How Does the Internet Work?

How Does the Internet Work?

The Question

You type a web address into your browser and within milliseconds, a page loads from a server that might be on the other side of the world. Billions of people do this billions of times every day, yet most of us have no idea what is actually happening. How does information travel from a server in California to a screen in Tokyo in less than a second?

Detailed Explanation

The internet is not a single thing—it is a global network of networks, connecting billions of devices through a combination of physical cables, wireless signals, and agreed-upon communication protocols.
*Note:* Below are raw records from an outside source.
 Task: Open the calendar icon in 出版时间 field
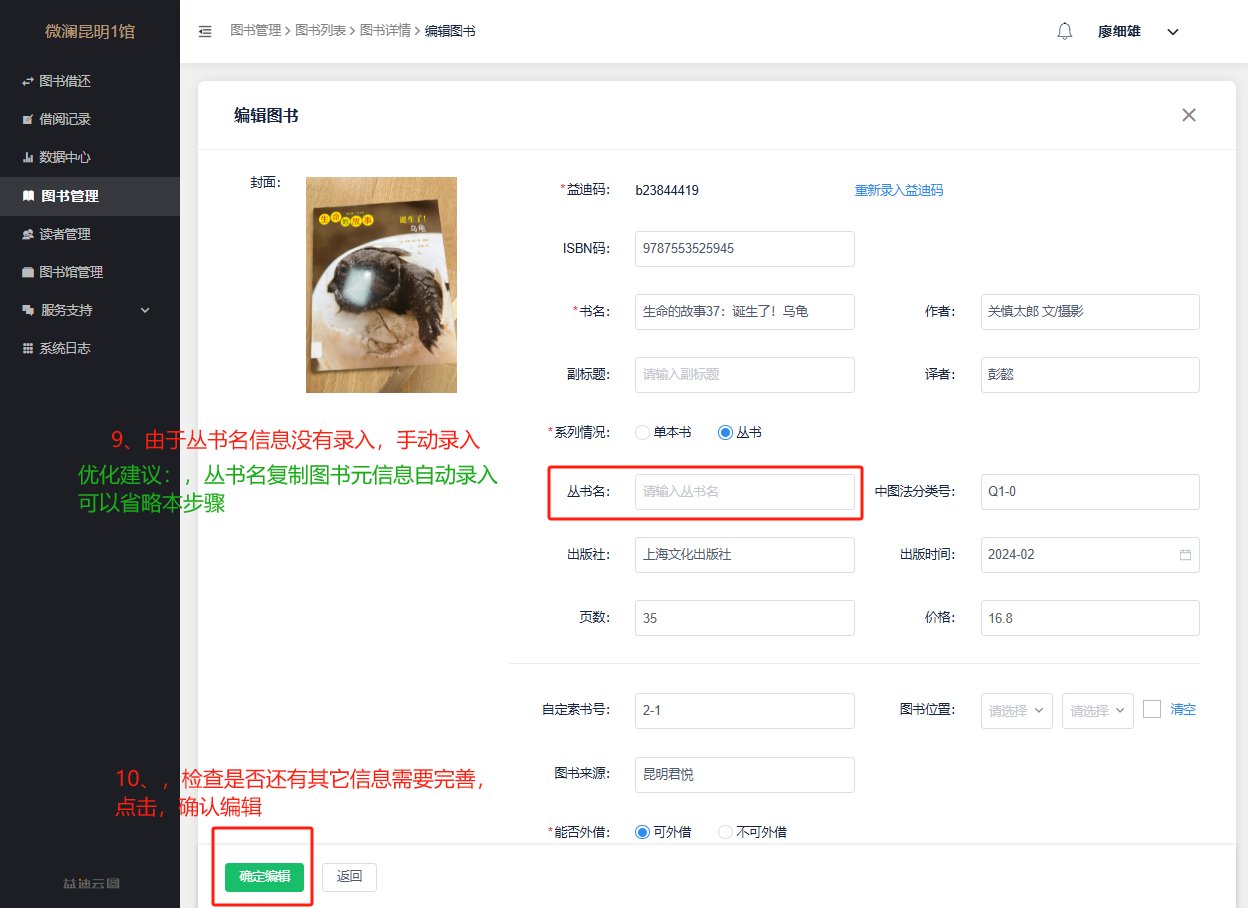(x=1186, y=555)
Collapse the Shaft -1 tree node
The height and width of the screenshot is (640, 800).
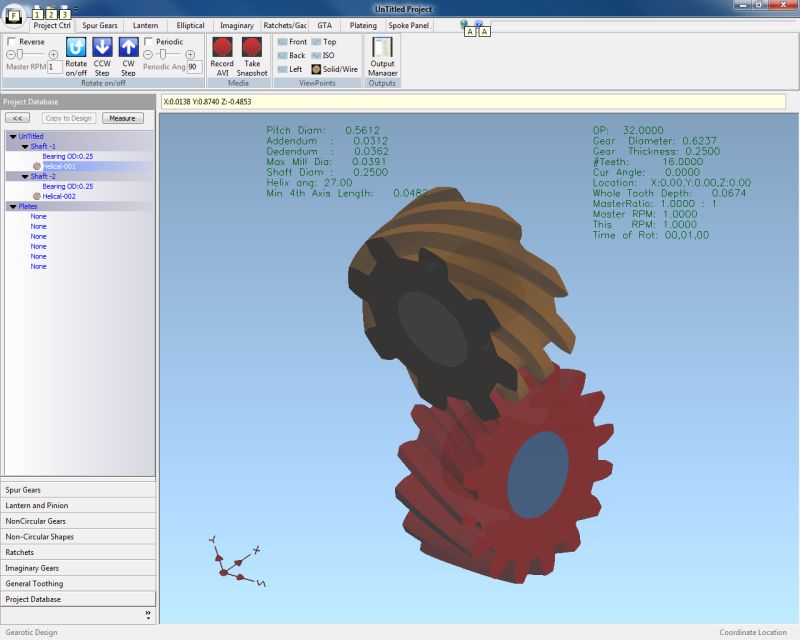click(x=25, y=146)
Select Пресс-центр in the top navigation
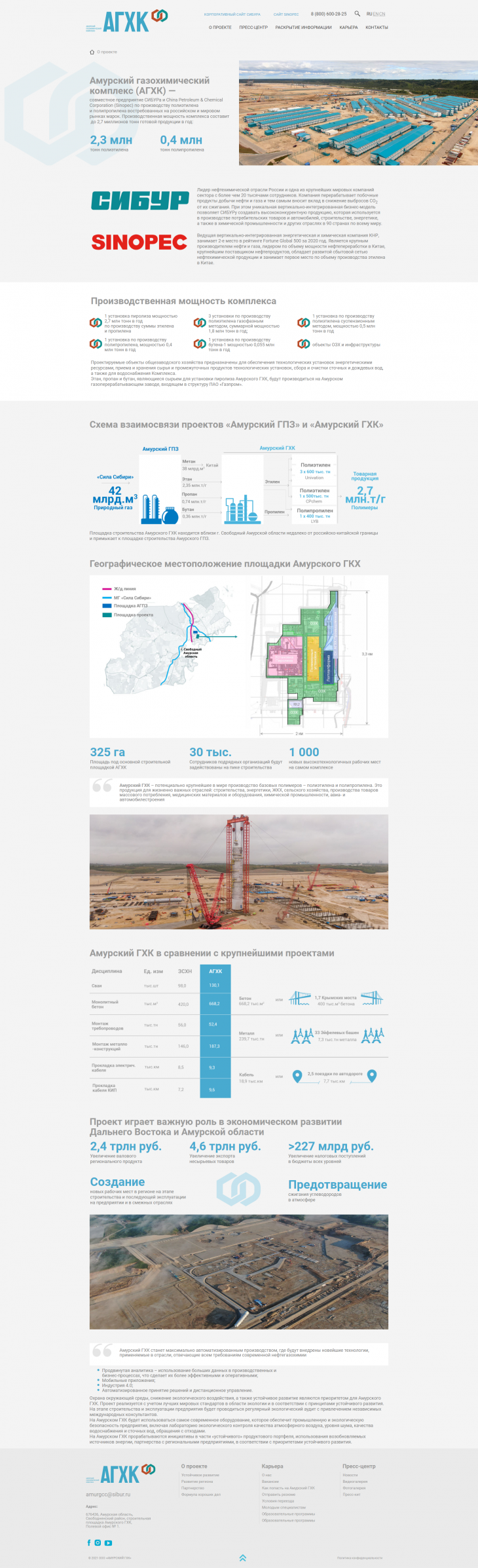 point(253,28)
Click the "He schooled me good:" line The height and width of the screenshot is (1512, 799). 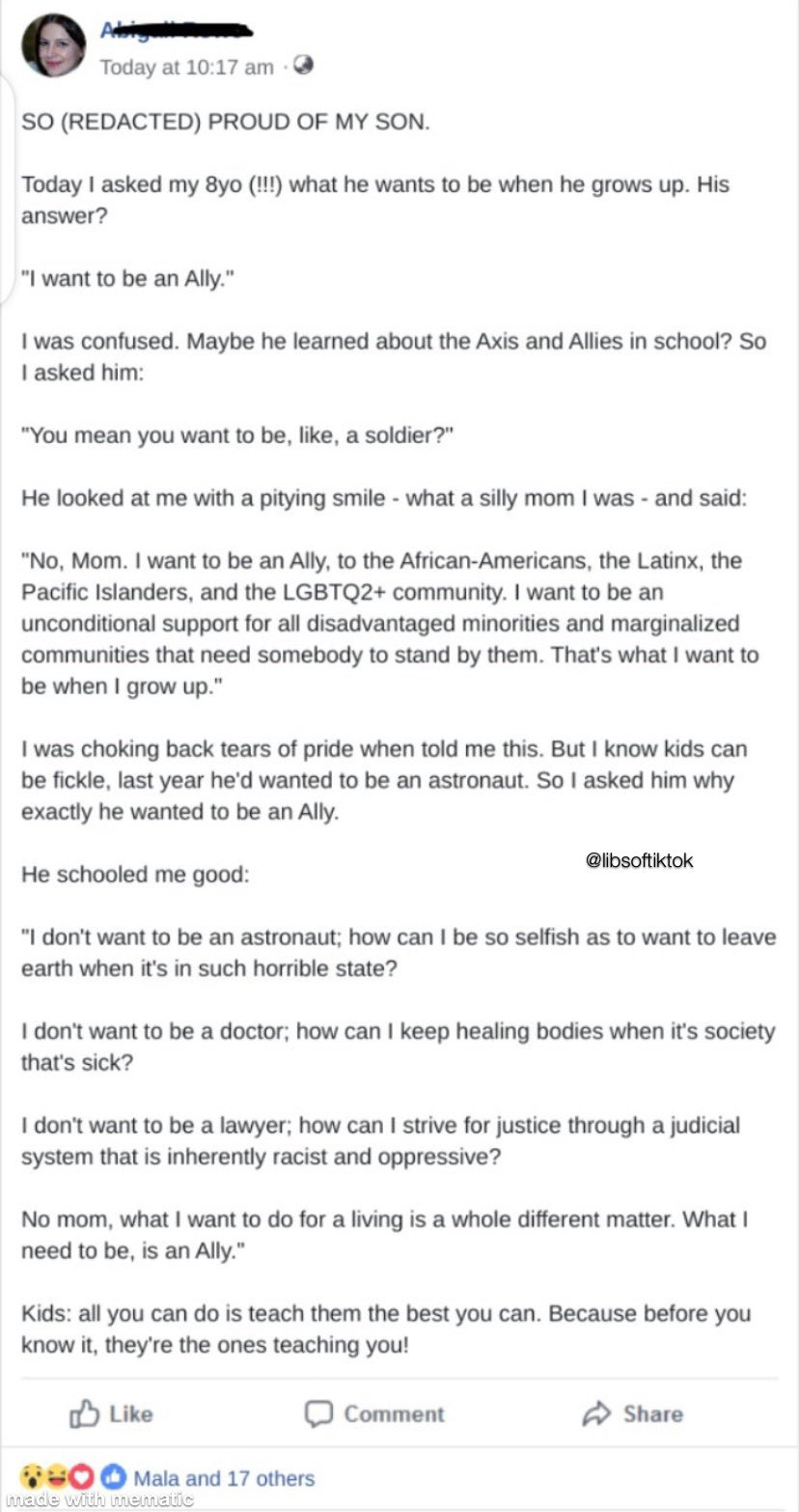[x=135, y=875]
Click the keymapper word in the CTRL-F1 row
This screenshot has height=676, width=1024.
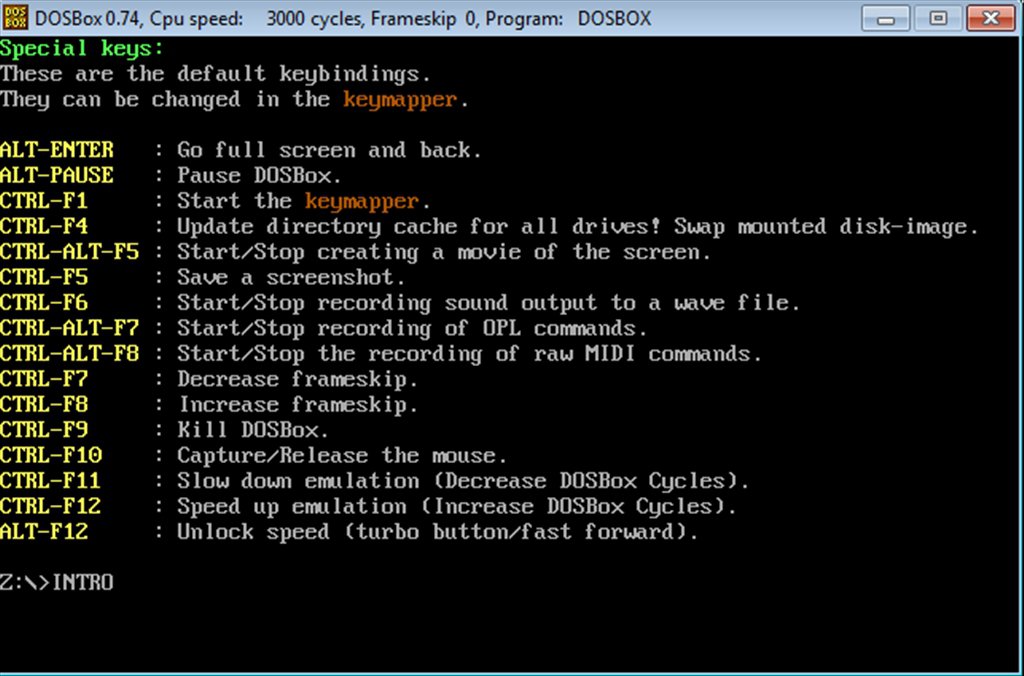(362, 201)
The physical infrastructure includes fiber optic cables (which carry data as pulses of light), copper cables, and wireless radio links. Undersea fiber optic cables connect the continents, carrying the vast majority of international internet traffic. The key to how the internet works is a set of rules called protocols, most importantly TCP/IP (Transmission Control Protocol/Internet Protocol). Every device on the internet has a unique IP address—a numerical label that identifies it, like a postal address. When you request a webpage, your computer sends a request to a Domain Name System (DNS) server, which translates the human-readable domain name (like "drawflick.com") into the numerical IP address of the server hosting that website. Your request is then broken into small chunks of data called packets. Each packet contains the destination IP address, the source IP address, and a portion of the data. These packets are sent out onto the internet and travel independently through a network of routers—specialized computers that read the destination address on each packet and forward it toward its destination, choosing the best available path at each step. The packets may take different routes and arrive out of order. The TCP protocol at the destination reassembles them in the correct order and requests any missing packets to be resent. This packet-switching architecture makes the internet extremely resilient—if one route is blocked, packets simply take another.

Going Deeper

The World Wide Web (WWW) is often confused with the internet, but it is actually just one application that runs on top of the internet infrastructure. The web uses the HTTP/HTTPS protocol to transfer web pages, which are written in HTML. When you visit a website, your browser sends an HTTP request to the web server, which responds by sending the HTML, CSS, JavaScript, and image files that make up the page. Your browser then interprets these files and renders the visual page you see. HTTPS (the "S" stands for Secure) adds a layer of encryption using TLS (Transport Layer Security). When you connect to an HTTPS website, your browser and the server perform a "handshake" to establish an encrypted connection, ensuring that no one intercepting the data packets can read their contents. This is why the padlock icon in your browser's address bar matters—it means your connection is encrypted. The internet's architecture was deliberately designed to be decentralized and resilient. It was originally developed by ARPA (the US Defense Advanced Research Projects Agency) in the 1960s as a communication network that could survive a nuclear attack by routing around damaged nodes. This decentralized design is also why the internet is so difficult to censor or control—there is no single point of failure or control.

Did You Know?

About 99% of international internet traffic travels through undersea fiber optic cables, not satellites. There are over 400 of these cables crisscrossing the ocean floor, totaling over 1.3 million kilometers in length. They are surprisingly thin—about the diameter of a garden hose—and are protected by layers of steel wire and waterproof coating. They are occasionally damaged by ship anchors, fishing trawlers, and even shark bites. Another remarkable fact is that the first message ever sent over the ARPANET (the precursor to the internet) in 1969 was "LO." The intended message was "LOGIN," but the system crashed after the first two letters. The internet's very first transmission was an accidental abbreviation. Today, the internet carries about 5 exabytes of data every day—that's 5 billion gigabytes, or roughly the equivalent of all the words ever spoken by human beings throughout history, transmitted every single day.